[begin SOURCE MATERIAL]

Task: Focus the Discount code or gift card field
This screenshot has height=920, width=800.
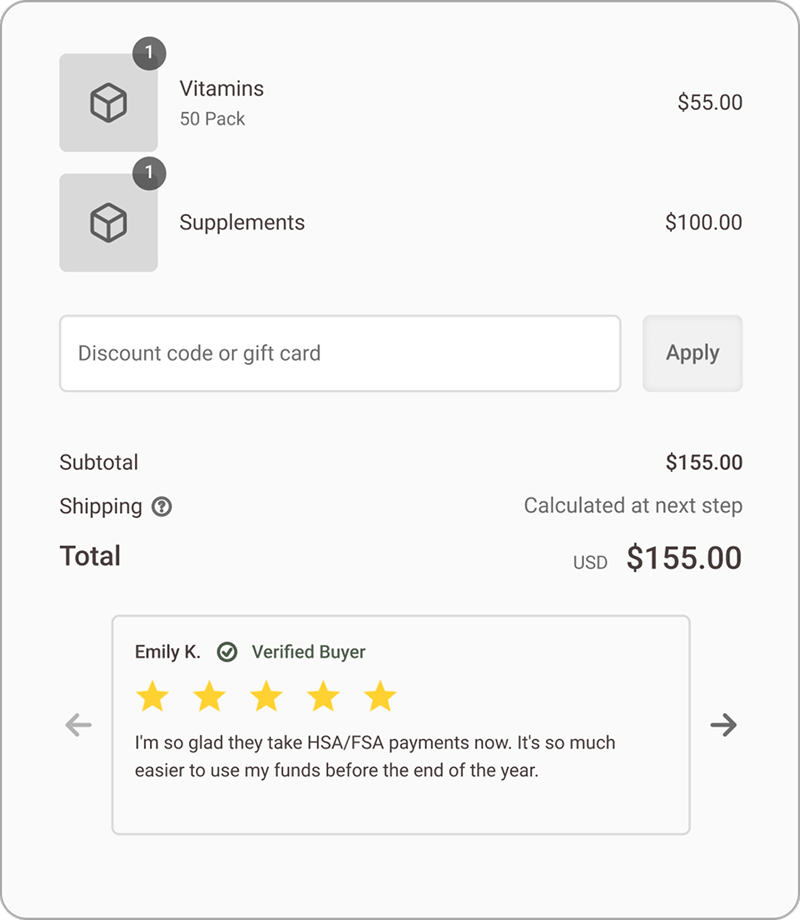Action: (x=340, y=353)
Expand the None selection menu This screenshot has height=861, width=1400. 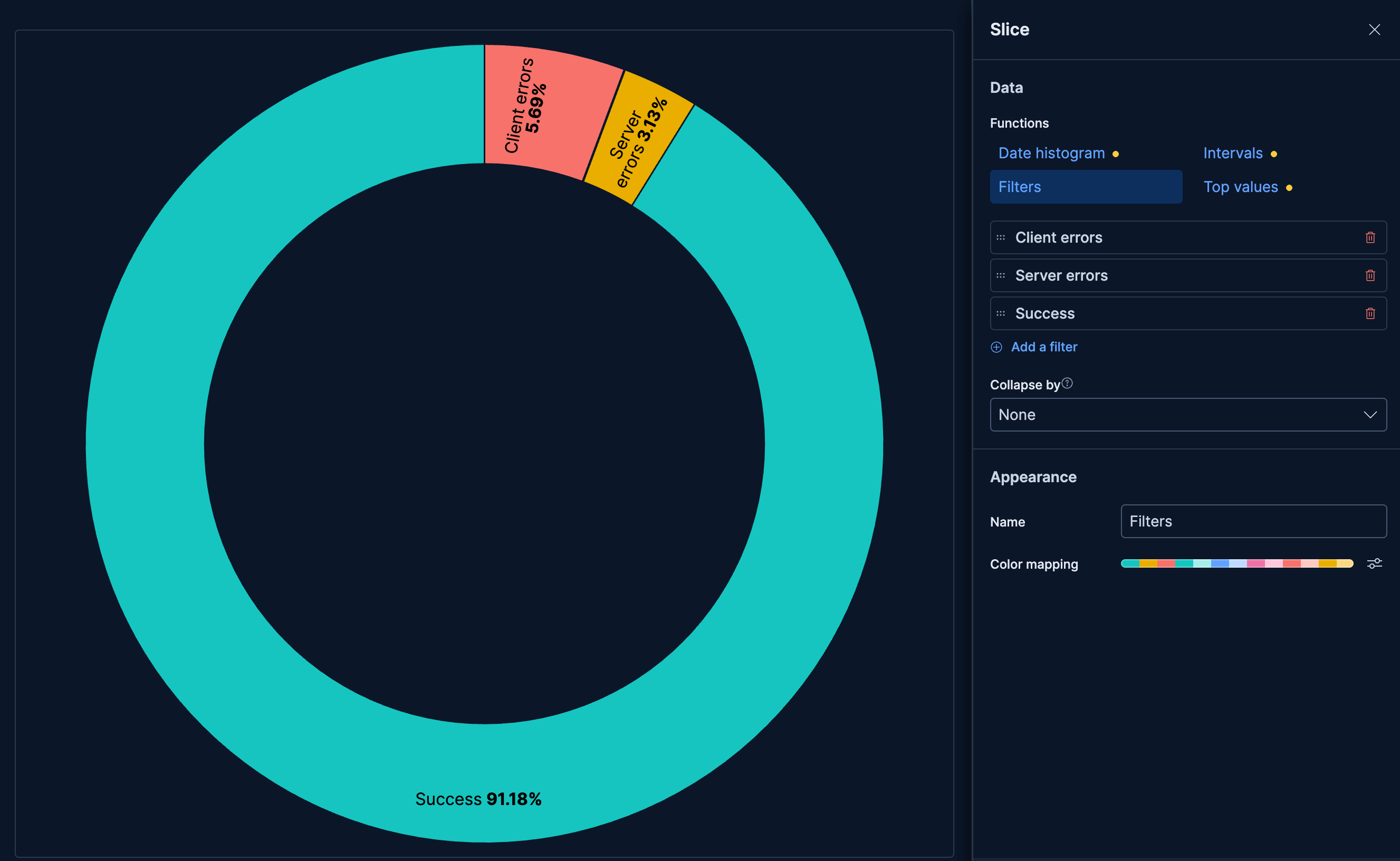1188,415
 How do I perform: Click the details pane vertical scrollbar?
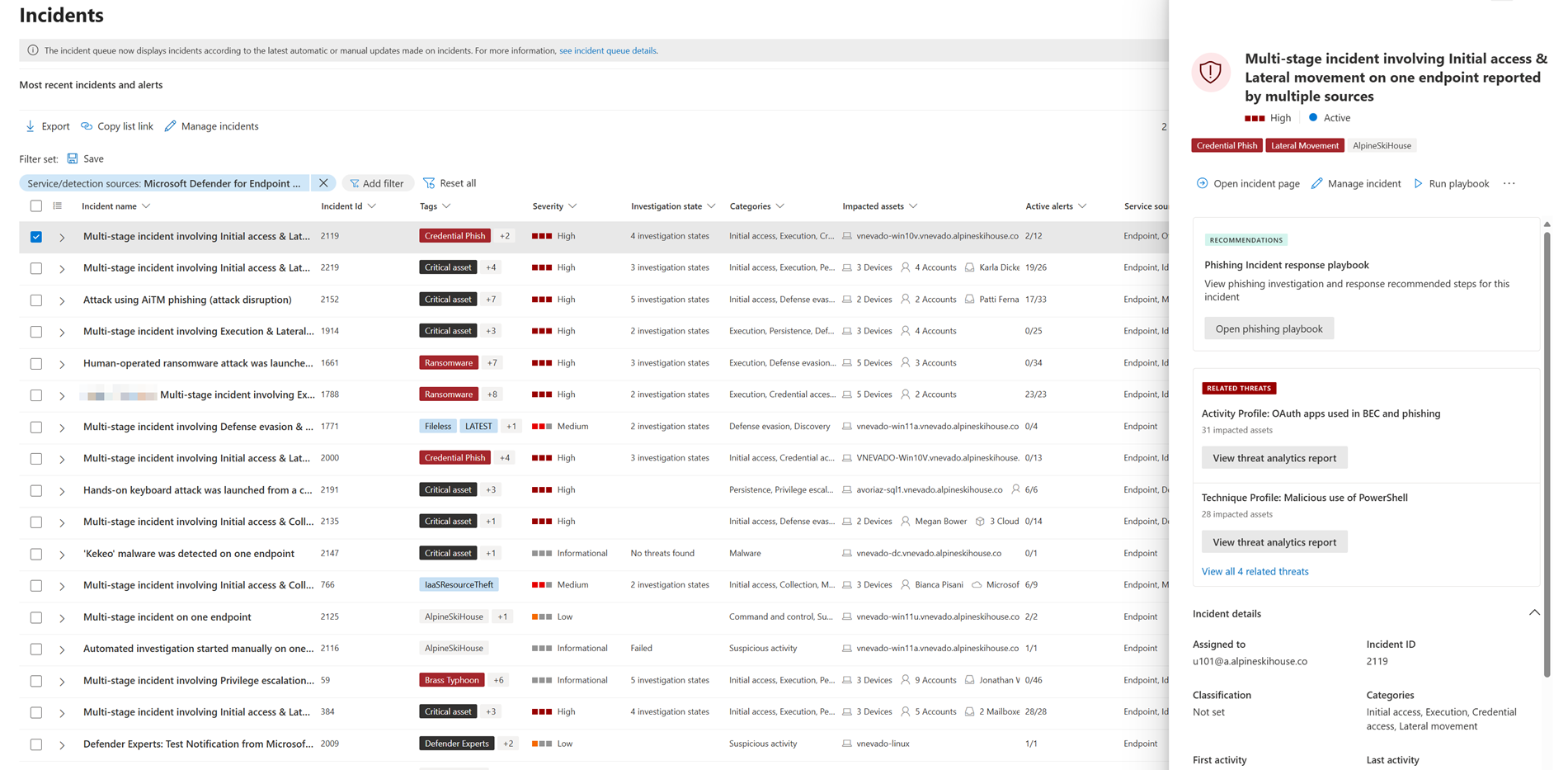1547,454
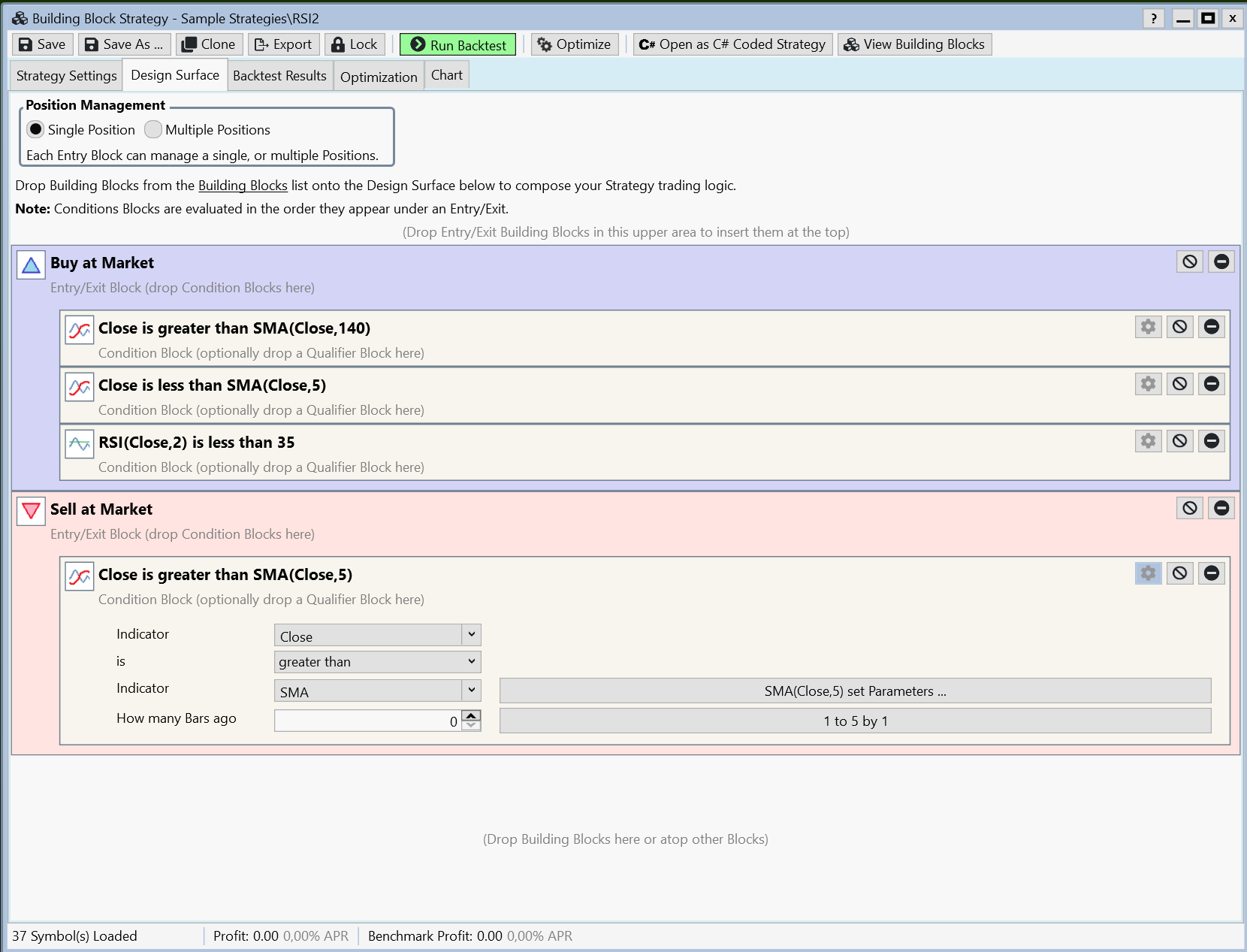This screenshot has height=952, width=1247.
Task: Follow the Building Blocks link
Action: point(243,186)
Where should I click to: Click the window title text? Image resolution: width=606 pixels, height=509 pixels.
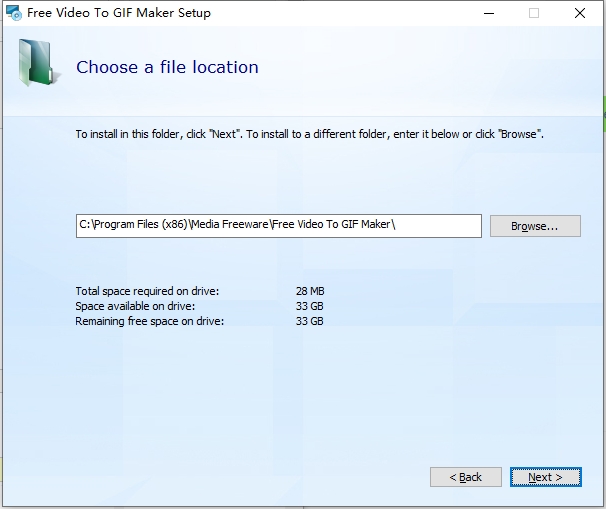[119, 14]
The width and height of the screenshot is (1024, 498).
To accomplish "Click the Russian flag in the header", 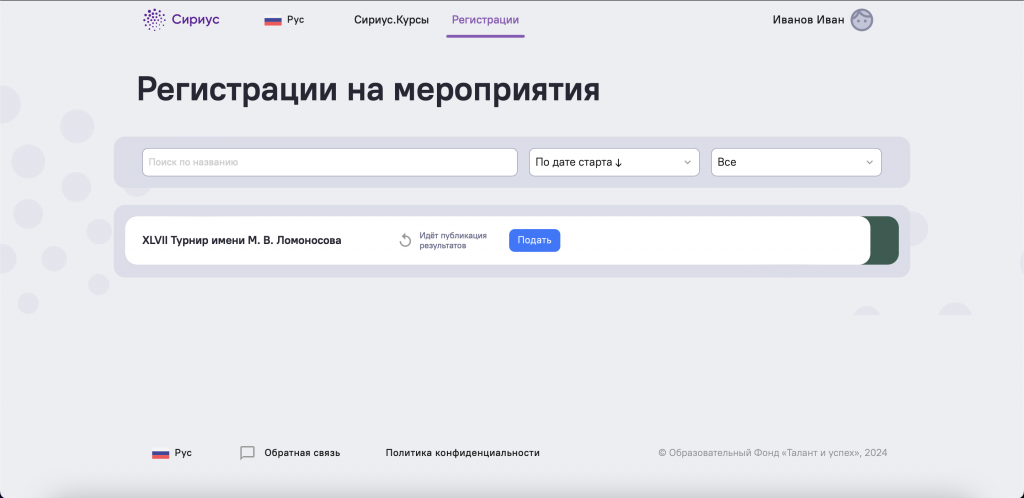I will [272, 20].
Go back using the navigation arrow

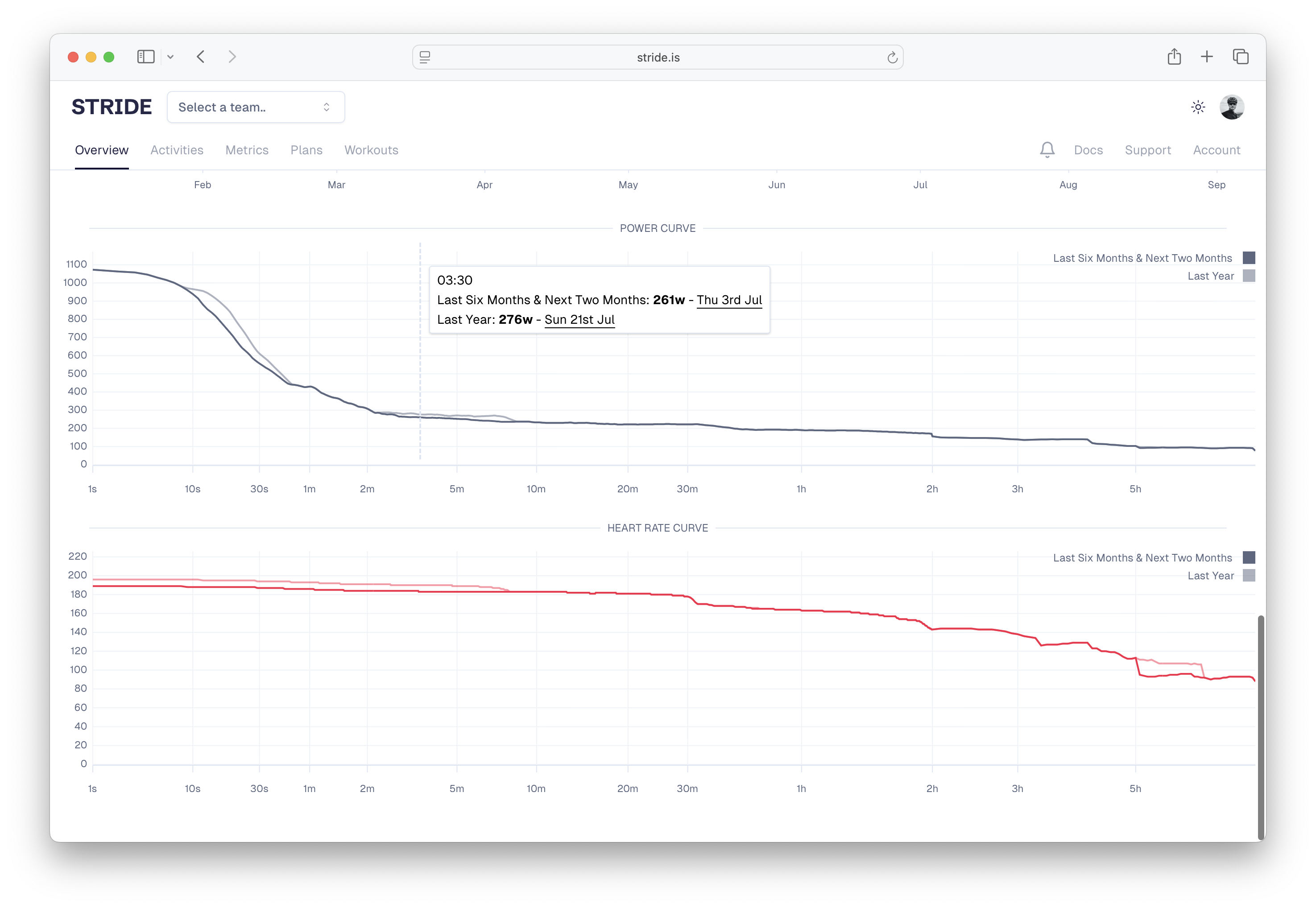click(200, 56)
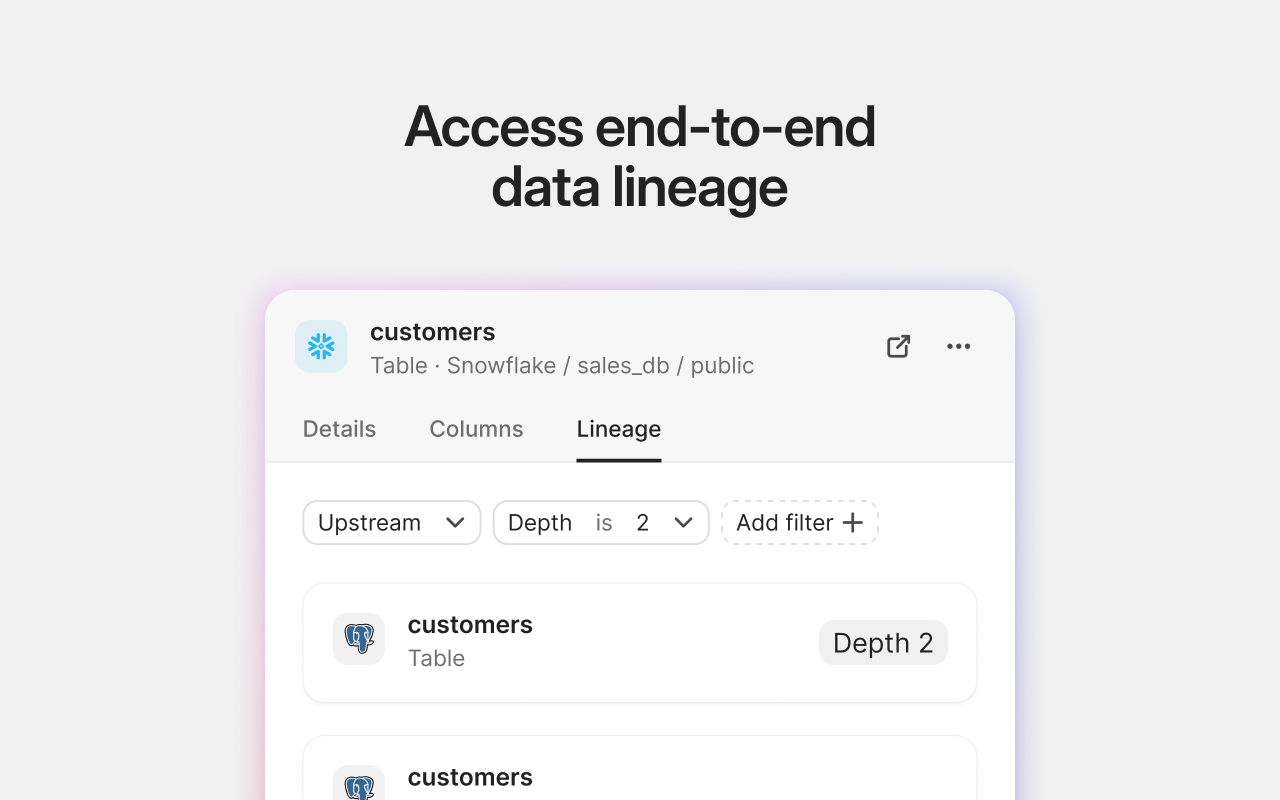
Task: Open the second customers card at bottom
Action: pyautogui.click(x=640, y=776)
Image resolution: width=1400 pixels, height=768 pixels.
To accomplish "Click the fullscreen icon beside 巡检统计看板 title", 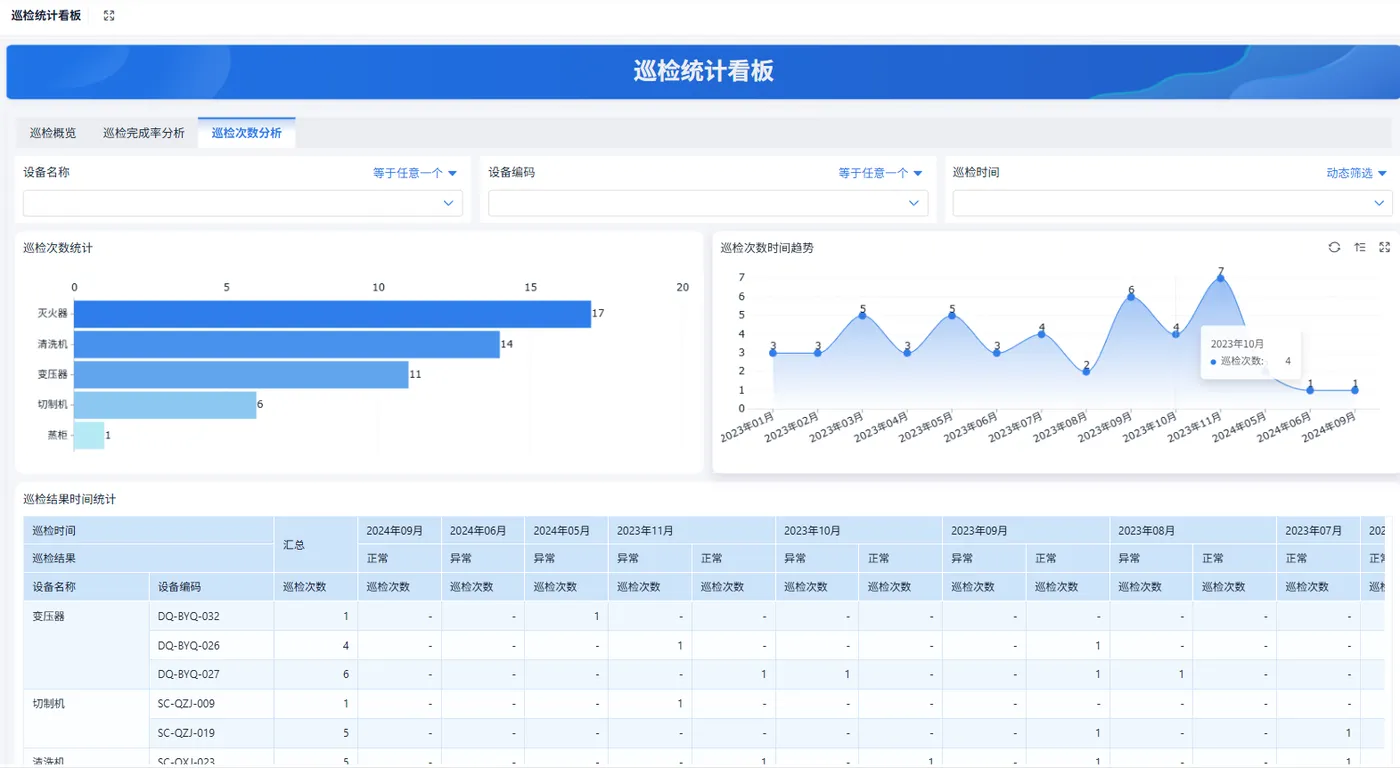I will point(109,16).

[end SOURCE MATERIAL]

**EXERCISE AIM**: Pick out each line of the data above that contains the string "Image", and copy those lines without changes.

**EXERCISE OUTPUT**:
Where should I click to: Click the window title text? Image resolution: width=606 pixels, height=509 pixels.
Image resolution: width=1400 pixels, height=768 pixels.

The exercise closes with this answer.